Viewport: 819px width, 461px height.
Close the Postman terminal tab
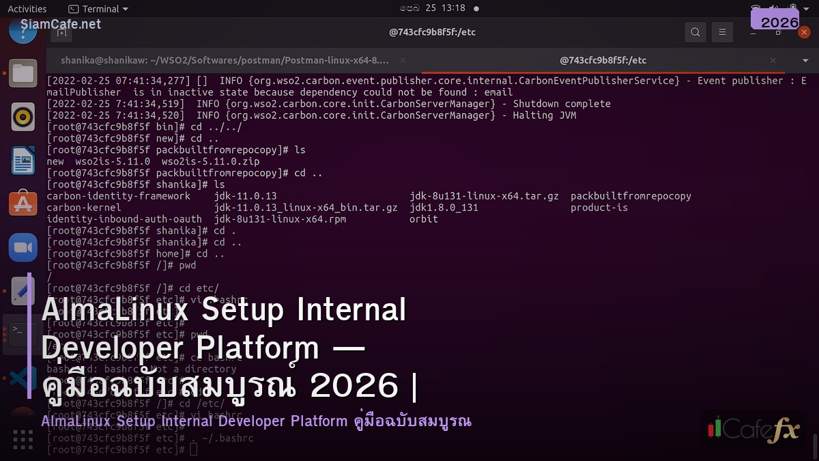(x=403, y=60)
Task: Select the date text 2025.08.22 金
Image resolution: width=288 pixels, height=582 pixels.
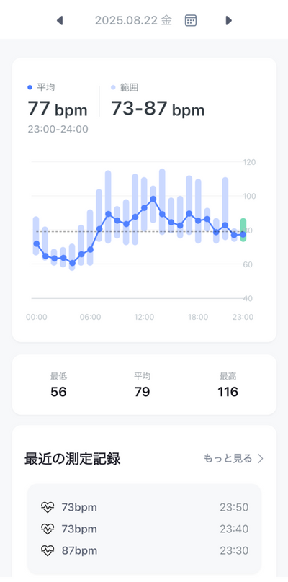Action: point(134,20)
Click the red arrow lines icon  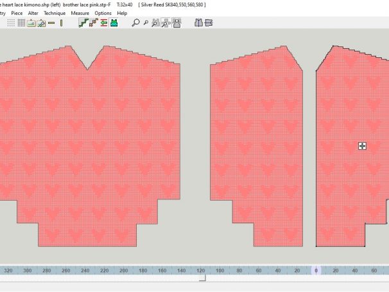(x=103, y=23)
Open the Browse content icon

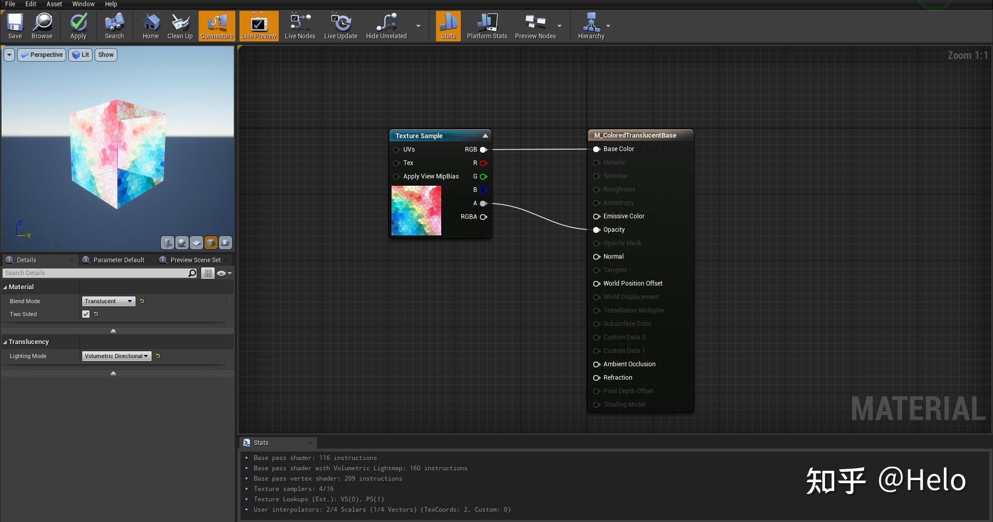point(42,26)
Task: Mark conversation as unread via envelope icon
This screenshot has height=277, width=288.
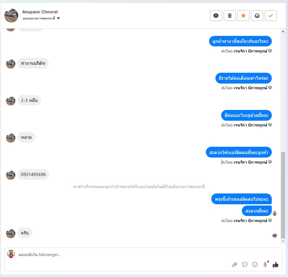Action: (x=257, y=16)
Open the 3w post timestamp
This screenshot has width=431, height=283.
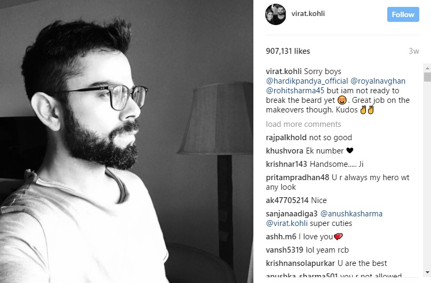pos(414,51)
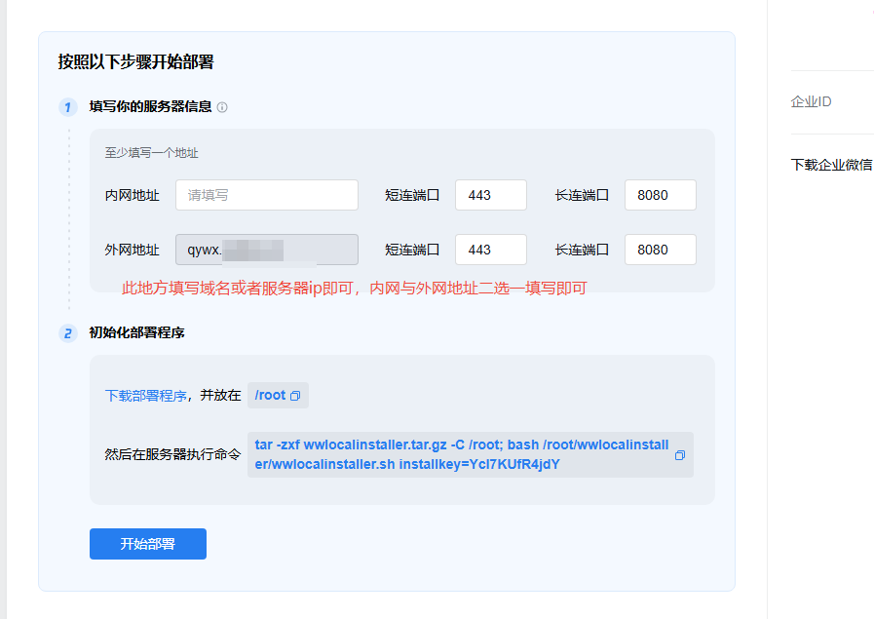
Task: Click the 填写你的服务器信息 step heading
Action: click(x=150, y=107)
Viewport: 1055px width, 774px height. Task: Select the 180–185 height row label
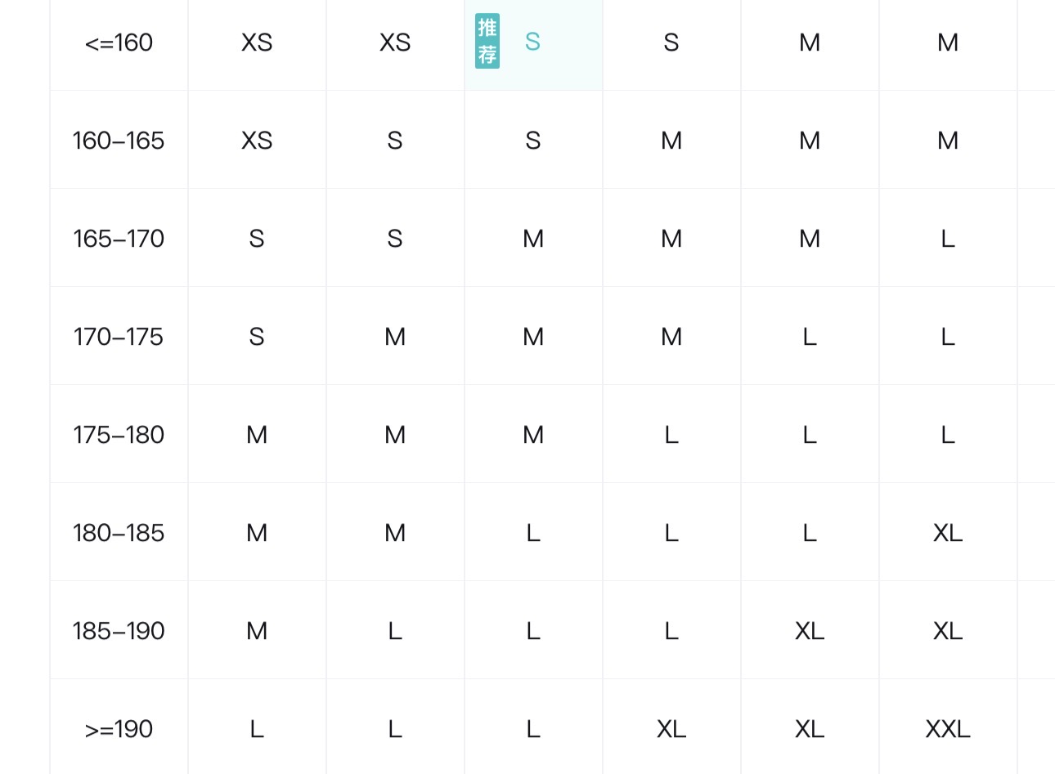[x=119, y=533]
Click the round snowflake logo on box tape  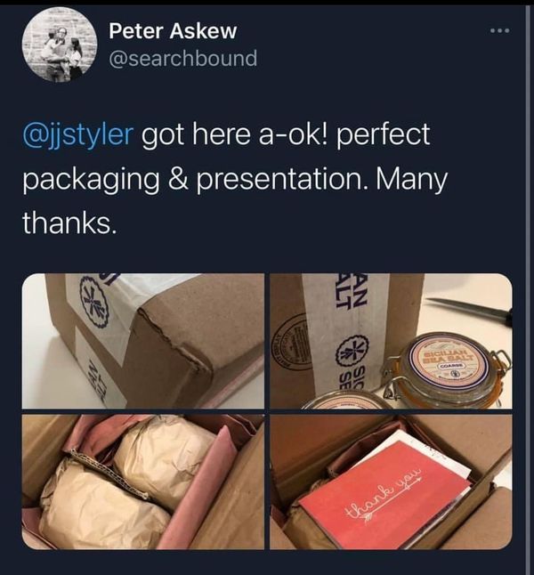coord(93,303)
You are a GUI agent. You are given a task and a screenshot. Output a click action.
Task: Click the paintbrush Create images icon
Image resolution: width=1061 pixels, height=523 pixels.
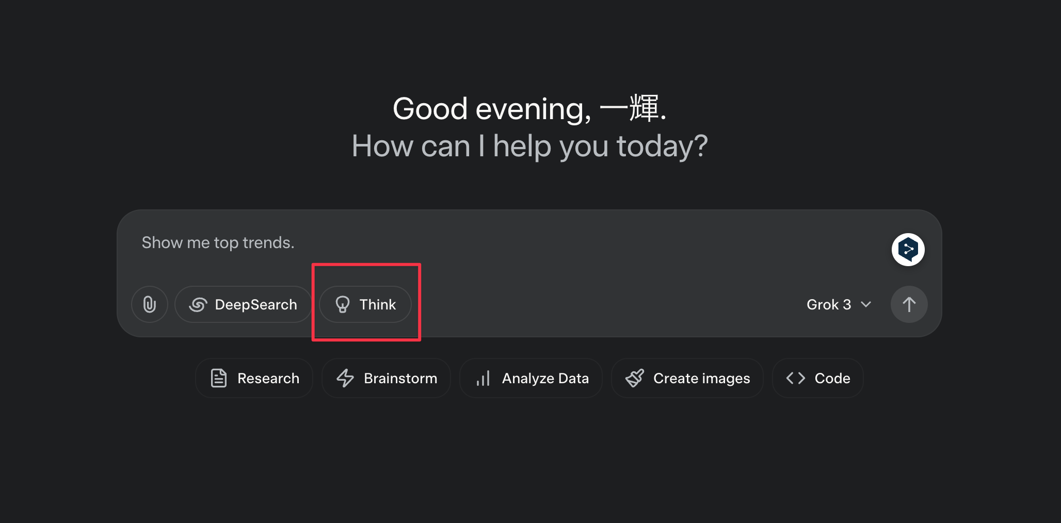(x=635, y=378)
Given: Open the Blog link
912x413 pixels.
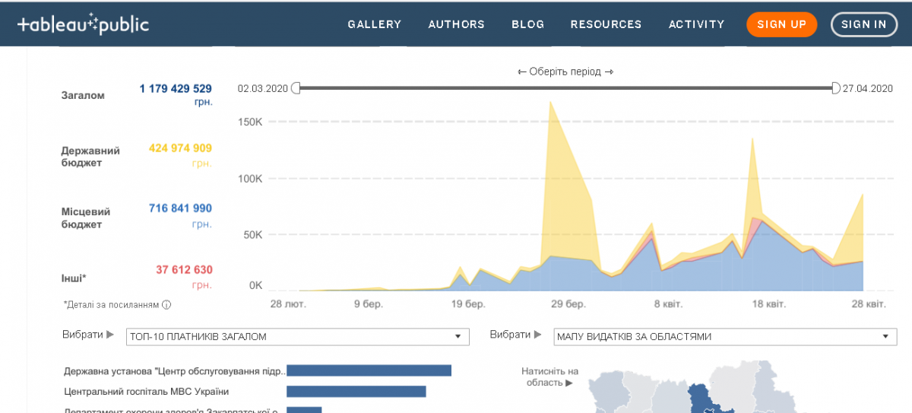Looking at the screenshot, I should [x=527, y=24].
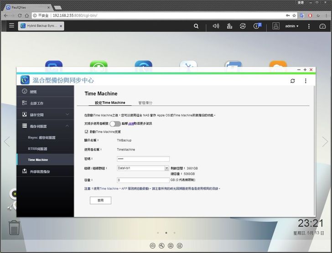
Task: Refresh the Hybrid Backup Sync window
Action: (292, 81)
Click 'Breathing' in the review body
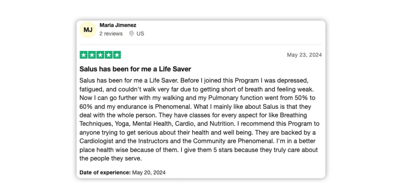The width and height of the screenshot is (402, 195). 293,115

(REQUIRED ACTION): Everything above from the line containing "Open the Browse content icon" down to the line containing "Open the 3w post timestamp" is to be duplicated exactly, both lines included, and the pictures are to be omitted.

(ANSWER SPACE):
Open the Browse content icon

point(42,26)
Task: Mark conversation as unread via envelope icon
This screenshot has height=277, width=288.
Action: (x=257, y=16)
Open the 3w post timestamp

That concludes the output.